Yeates asked the judge to keep Jenks in federal custody until the case is resolved, but defense attorney Rudy Bautista argued that his client hasn't made any threats against the alleged victim or tried to flee in the months since his arrest.
"We believe there are already safeguards in place," Bautista told the court.
|Richard Jenks Jr, former member of Ute Indian Tribe's governing council|
Bautista noted that Jenks does not have any contact with children and has a home in Fort Duchesne, where he has strong family and community ties.
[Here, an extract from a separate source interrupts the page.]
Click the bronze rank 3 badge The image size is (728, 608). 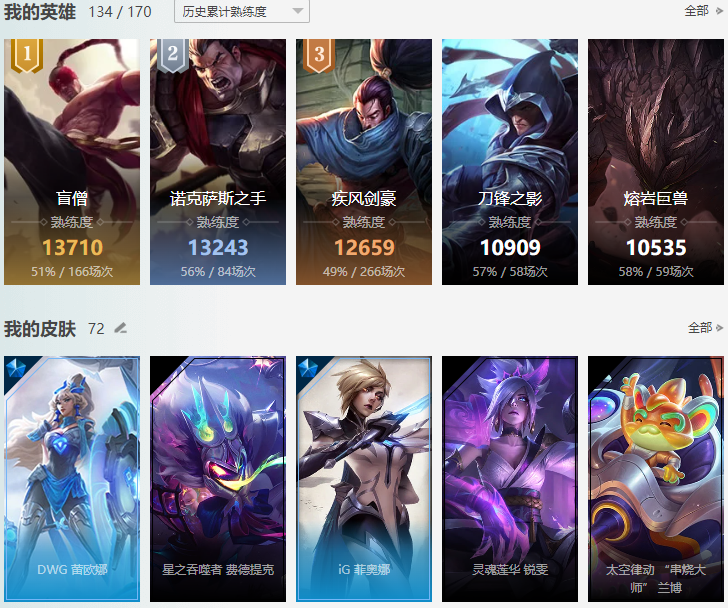point(319,56)
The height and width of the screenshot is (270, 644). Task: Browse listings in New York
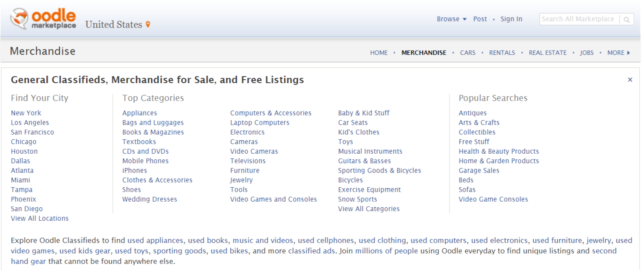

Yeates countered that Jenks is in the middle of a divorce and his estranged wife wants to live in the house with the couple's children.
"She fled to Nevada with the kids (after Jenks' arrest)," Yeates said, adding that the woman believes the area where she is living now is unsafe for her children and would like to return to Utah.
Wells announced that she witnessed some of Jenks' supporters in the courtroom shaking their heads as Yeates spoke and saw others whispering to each other. She called a brief recess to talk to the attorneys.
"I'm concerned at the reaction I saw from those in the gallery," Wells said when she took the bench again, adding that she wanted FBI agents and Bureau of Indian Affairs police to watch for "any retaliation against the victim or her family."
Wells ordered Jenks to remain in custody until a bed is available at a federal halfway house in Salt Lake, or until suitable arrangements can be made for him to live somewhere along the Wasatch Front.
Outside the courtroom, Bautista said he plans to look into the possibility that Jenks has been falsely accused.
"I do intend to investigate thoroughly the possible motivation for fabricating these allegations," he said.
Jenks, 56, has served more than one term on the Ute Tribe Business Committee, where he represented members of the tribe's Uncompahgre Band. The six-member Business Committee exercises executive and legislative power on the Uintah-Ouray Indian Reservation in northeastern Utah. Jenks' most recent term in office ended in April 2013.
The tribal court case against Jenks is expected to be dismissed, now that the federal case has been filed. A conviction on the federal aggravated sex abuse charge carries a mandatory sentence of 30 years to life in prison. The sex abuse charge carries a possible sentence of up 15 years in prison.